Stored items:

------------

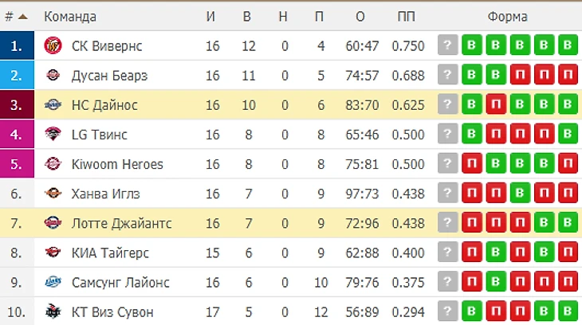582x325 pixels.
Task: Sort table by the # rank column arrow
Action: click(22, 17)
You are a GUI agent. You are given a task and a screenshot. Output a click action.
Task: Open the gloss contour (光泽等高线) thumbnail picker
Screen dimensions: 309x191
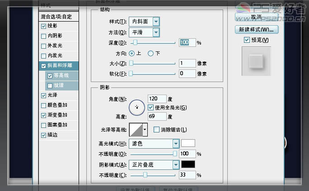tap(136, 130)
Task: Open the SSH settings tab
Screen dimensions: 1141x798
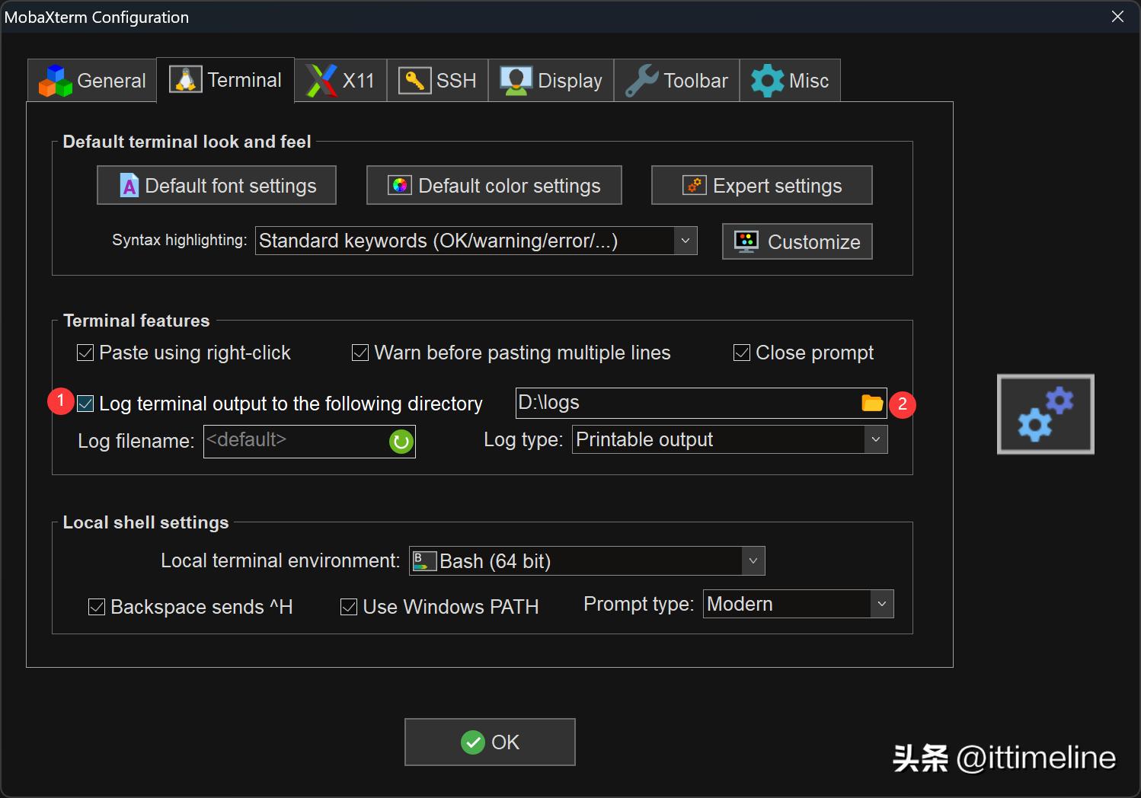Action: 438,81
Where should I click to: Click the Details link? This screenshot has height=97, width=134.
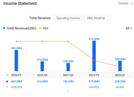123,3
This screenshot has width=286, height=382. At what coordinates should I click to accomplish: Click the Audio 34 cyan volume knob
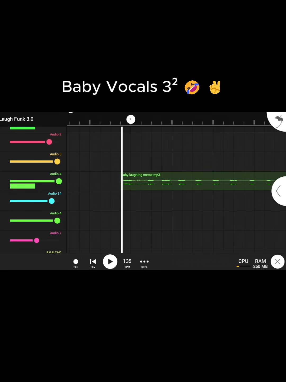click(x=52, y=201)
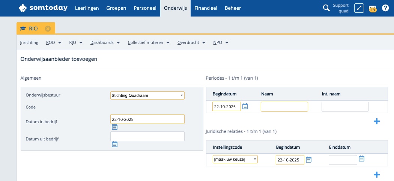394x181 pixels.
Task: Open the Instellingscode dropdown
Action: tap(235, 160)
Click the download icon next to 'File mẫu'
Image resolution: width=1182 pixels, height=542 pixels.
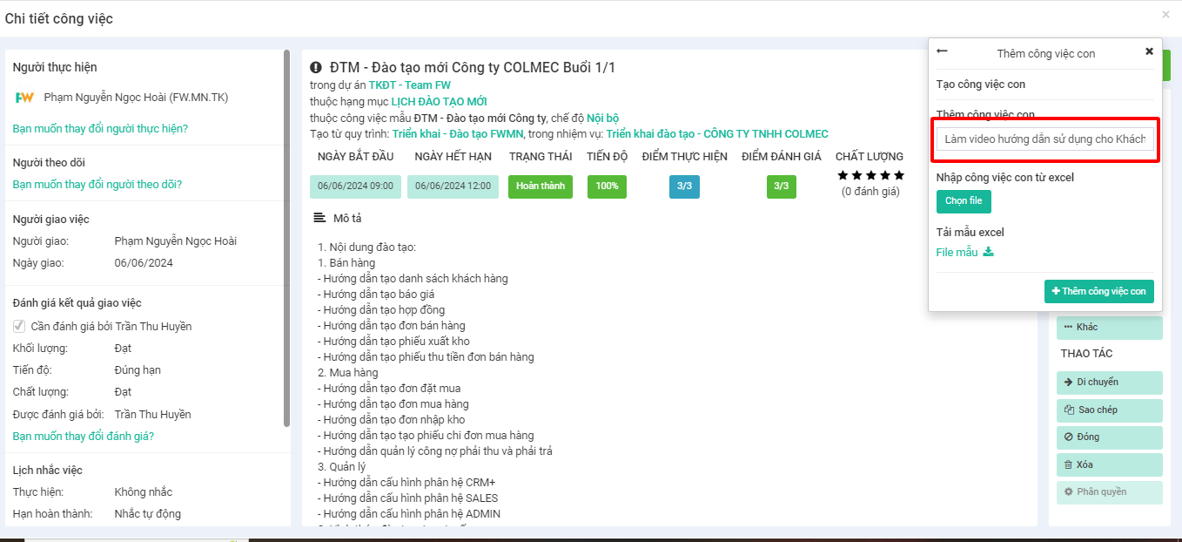[988, 253]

------------

→ Exercise aim:
In the answer, the lines from the one containing "Screen dimensions: 1141x798" to the end of the records above must be written out exactly, both ends included; the pictures must not appear.

→ Result for this exercise:
Screen dimensions: 1141x798
Action: 438,81
Where should I click to: Click the Details link? This screenshot has height=97, width=134.
123,3
This screenshot has width=286, height=382. At what coordinates should I click to accomplish: Click the Audio 34 cyan volume knob
click(x=52, y=201)
394x181 pixels.
Task: Open the Instellingscode dropdown
Action: tap(235, 160)
Click the download icon next to 'File mẫu'
Image resolution: width=1182 pixels, height=542 pixels.
[988, 253]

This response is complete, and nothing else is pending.